Chapter Text
He'd always been good at hiding his pain, had Martin. It's something you learn when you grow up queer on a rough council estate. Not that he ever told anyone he was queer, but they bullied him for it anyway, even when he was presenting as feminine as he could. They'd always find an excuse -- that's what bullies did. Either way, part of him thanks them for it now. He learned a lot from them; how to swing a punch they can't block, how to stand his ground, how to not cry in a confrontation, how to hide when the fist in his stomach made him feel sick with pain.
That's why it was easy when he started getting aches every morning, shocks of pain that left him biting back groans, no matter what he did. He went to a doctor, of course, in between caring for his mother and trying to catch up on coursework, but they put it down to puberty, down to period pains, down to a growing body.
Eventually, he got a diagnosis that sounded a little more right: a soulmate. The concept wasn't rare, but it was far from common. His manifestation, though -- sharing primarily the pain of his soulmate -- was said to be one of those symptoms less commonly associated with the entire phenomenon. Within the freaks, he was, once again, alone.
It was deeply and awfully poetic to a sixteen year old Martin that his first impression of the person destined to fit him perfectly was through the pain they unknowingly inflicted on him. Still, it gave him an explanation, and a free prescription for some heavy duty pain medication to take on the worse days. He saved them, still; it was in his nature not to waste things, and they made him too drowsy to look after his mum. Between a high tolerance and a deep set resistance to wasting the little blue pills, he was good at hiding a wince or a pang of pain.
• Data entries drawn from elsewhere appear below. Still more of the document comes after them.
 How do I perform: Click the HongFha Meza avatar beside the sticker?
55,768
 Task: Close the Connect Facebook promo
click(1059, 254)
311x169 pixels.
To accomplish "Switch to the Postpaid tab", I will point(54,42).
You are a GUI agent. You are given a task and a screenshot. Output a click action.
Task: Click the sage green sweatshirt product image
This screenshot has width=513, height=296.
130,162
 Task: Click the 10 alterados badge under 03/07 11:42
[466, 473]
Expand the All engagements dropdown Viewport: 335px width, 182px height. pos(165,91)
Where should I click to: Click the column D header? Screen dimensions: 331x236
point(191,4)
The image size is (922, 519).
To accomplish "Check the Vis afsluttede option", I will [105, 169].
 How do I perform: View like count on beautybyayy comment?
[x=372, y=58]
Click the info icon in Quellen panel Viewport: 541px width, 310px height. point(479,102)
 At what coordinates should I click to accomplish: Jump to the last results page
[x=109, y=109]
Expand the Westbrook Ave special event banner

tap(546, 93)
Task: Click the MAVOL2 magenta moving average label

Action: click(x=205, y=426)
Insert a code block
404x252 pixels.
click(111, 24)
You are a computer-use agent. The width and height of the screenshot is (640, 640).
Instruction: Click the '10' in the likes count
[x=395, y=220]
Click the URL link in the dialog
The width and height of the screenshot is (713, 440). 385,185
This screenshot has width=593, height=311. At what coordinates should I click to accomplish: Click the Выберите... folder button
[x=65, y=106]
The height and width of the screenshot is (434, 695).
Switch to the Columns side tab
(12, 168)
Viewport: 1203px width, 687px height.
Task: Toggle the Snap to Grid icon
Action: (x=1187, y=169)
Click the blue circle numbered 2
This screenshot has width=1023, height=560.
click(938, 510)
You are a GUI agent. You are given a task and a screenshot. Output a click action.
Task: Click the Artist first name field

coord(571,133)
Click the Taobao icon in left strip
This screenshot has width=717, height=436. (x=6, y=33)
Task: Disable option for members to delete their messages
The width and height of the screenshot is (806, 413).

Still, he couldn't help but wonder why his soulmate hurt so much. He had theories, of course. Maybe they were an athlete, always pushing their body to the limit, honing their form... The thought made him blush. Even if soulmates didn't 'have' to be romantic or sexual in nature (as the books he'd hauled home from the library, buried under his PE kit, had stressed), there was an expectation associated with the phenomenon, and if he was going to end up with a beefcake... Well, his hormone-addled teen mind wasn't about to reject the idea. There were other, less savoury theories, too. He didn't like to dwell on those. He just hoped that -- whatever the reason, they had the pills too, and the sense to use them for their own pain, let alone that which Martin was sharing with them.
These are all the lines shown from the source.